I'm still formulating my own comment for submission, but here are some comments that I think are particularly insightful or well-stated for inspiration: National Korean American Service & Education Consortium, Peter Nixon, Just Neighbors Ministry, Ruth Fertig.
posted by joannemerriam at 7:14 AM on March 1, 2023 [2 favorites]


This is always a handy chart for comparing Democratic and Republican approaches to immigration in the last 40 years.
posted by derrinyet at 7:27 AM on March 1, 2023 [2 favorites]


IMHO a bitter truth that a lot of very liberal people need to hear is that the whole "let them all in" thing is electoral poison. There is a very small minority of people who believe passionately that borders should be mostly open, and who are wildly overrepresented in certain forums like this one; the overwhelming majority of Americans, and a solid majority of Democratic voters, want tightly-controlled borders and these economic migrants kept out. Trump used cruelty to them to appeal to his base; Biden is trying to thread the needle between seeming compassionate and upholding border security. Were he to "let them all in", he and any supporter of that would be absolutely trounced in the next election.

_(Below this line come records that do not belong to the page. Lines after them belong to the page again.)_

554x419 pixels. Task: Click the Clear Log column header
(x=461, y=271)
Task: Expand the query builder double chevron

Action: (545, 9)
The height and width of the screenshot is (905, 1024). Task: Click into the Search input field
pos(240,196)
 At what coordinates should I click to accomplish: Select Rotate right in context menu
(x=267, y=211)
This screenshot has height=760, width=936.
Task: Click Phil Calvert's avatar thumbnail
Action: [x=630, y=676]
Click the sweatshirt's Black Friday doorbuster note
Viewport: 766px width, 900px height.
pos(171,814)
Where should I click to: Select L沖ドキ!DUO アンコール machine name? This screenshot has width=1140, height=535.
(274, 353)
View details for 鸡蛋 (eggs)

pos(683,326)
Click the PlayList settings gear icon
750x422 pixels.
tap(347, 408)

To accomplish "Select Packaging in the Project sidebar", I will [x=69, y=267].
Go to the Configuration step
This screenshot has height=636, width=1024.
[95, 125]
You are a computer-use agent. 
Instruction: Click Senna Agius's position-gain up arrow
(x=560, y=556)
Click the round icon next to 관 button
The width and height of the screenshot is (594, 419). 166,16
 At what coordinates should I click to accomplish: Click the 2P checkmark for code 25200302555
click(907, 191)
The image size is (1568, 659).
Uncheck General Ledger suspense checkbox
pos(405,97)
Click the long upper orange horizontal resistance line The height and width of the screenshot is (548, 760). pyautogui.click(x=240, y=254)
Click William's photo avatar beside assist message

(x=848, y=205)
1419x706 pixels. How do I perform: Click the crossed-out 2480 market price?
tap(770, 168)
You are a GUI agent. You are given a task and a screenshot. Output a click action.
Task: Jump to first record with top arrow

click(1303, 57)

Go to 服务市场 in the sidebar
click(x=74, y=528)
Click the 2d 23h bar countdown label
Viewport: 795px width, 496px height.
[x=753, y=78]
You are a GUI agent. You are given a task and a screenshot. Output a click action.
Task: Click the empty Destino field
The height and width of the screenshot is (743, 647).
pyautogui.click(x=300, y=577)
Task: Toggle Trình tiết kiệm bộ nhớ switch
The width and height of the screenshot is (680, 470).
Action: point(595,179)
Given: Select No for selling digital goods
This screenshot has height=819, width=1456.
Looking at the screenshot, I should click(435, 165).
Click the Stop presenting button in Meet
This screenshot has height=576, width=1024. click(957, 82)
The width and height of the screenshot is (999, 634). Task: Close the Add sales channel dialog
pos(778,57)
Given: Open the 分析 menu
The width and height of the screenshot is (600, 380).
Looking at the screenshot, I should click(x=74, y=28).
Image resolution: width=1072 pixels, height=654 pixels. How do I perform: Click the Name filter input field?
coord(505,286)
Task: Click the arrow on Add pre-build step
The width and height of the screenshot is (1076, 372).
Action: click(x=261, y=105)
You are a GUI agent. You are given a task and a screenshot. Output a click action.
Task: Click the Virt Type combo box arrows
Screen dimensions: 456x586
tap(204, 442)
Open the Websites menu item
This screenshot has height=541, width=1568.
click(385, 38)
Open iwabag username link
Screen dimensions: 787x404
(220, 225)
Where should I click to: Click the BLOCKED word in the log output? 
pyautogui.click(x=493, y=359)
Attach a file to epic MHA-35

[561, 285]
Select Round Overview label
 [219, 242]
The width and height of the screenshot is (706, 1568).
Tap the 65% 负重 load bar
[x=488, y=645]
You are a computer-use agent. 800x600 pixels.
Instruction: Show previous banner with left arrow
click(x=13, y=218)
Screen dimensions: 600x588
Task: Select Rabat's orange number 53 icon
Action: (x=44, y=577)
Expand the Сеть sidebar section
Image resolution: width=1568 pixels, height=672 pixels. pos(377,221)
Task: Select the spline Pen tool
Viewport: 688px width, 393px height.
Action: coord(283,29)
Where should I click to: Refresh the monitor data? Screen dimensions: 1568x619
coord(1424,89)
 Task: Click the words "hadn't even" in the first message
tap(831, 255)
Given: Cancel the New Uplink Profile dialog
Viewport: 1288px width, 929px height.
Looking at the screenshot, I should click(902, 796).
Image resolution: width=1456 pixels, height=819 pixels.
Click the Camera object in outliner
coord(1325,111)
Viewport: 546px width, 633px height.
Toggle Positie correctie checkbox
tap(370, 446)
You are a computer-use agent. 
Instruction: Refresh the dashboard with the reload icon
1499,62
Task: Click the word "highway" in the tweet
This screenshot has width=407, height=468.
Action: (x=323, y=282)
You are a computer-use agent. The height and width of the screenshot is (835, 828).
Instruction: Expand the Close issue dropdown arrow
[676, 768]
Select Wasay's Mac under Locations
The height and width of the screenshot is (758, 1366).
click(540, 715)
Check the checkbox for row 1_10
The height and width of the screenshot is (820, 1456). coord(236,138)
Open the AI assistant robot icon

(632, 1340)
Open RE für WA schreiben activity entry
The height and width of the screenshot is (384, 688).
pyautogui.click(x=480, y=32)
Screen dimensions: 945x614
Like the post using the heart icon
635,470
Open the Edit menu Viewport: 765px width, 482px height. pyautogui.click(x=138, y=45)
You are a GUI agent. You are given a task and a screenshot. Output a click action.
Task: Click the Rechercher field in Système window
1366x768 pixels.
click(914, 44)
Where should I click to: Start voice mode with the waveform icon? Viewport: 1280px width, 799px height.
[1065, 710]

My personal feelings on the subject are completely irrelevant, here: I'm talking about the long run. Letting them all in or something similar will result in Republican supermajorities, full stop.
posted by outgrown_hobnail at 8:45 AM on March 1, 2023 [2 favorites]


outgrown_hobnail, yes I'm very sure we're all political grown-ups so we know that.
posted by atrazine at 8:50 AM on March 1, 2023 [2 favorites]


Clearly.
posted by outgrown_hobnail at 8:57 AM on March 1, 2023


Is there much evidence to show that this is an issue that likely-Democratic voters base their vote on (one way or the other)? It's my impression that for the most part people don't pay any attention and don't care, and are basing their votes on economic issues, LGBTQ rights, healthcare and abortion, but I don't live in a border state and since I'm an immigrant myself, maybe the Americans around me don't feel free to express themselves fully on this issue.
posted by joannemerriam at 8:59 AM on March 1, 2023 [2 favorites]



IMHO a bitter truth that a lot of very liberal people need to hear is that the whole "let them all in"


does that include the huge line of strawmen?

fox et all will ALWAYS, ALWAYS, ALWAYS sell ANY tiny diversion from closed, militarized anti-brown-human borders as "let em all in". you will NEVER appease them enough. there are a myriad more humane decisions between "open borders" and "what we do now" , that if we were smart, and willing to expend capital (human and $$) that we could shift the discussion on.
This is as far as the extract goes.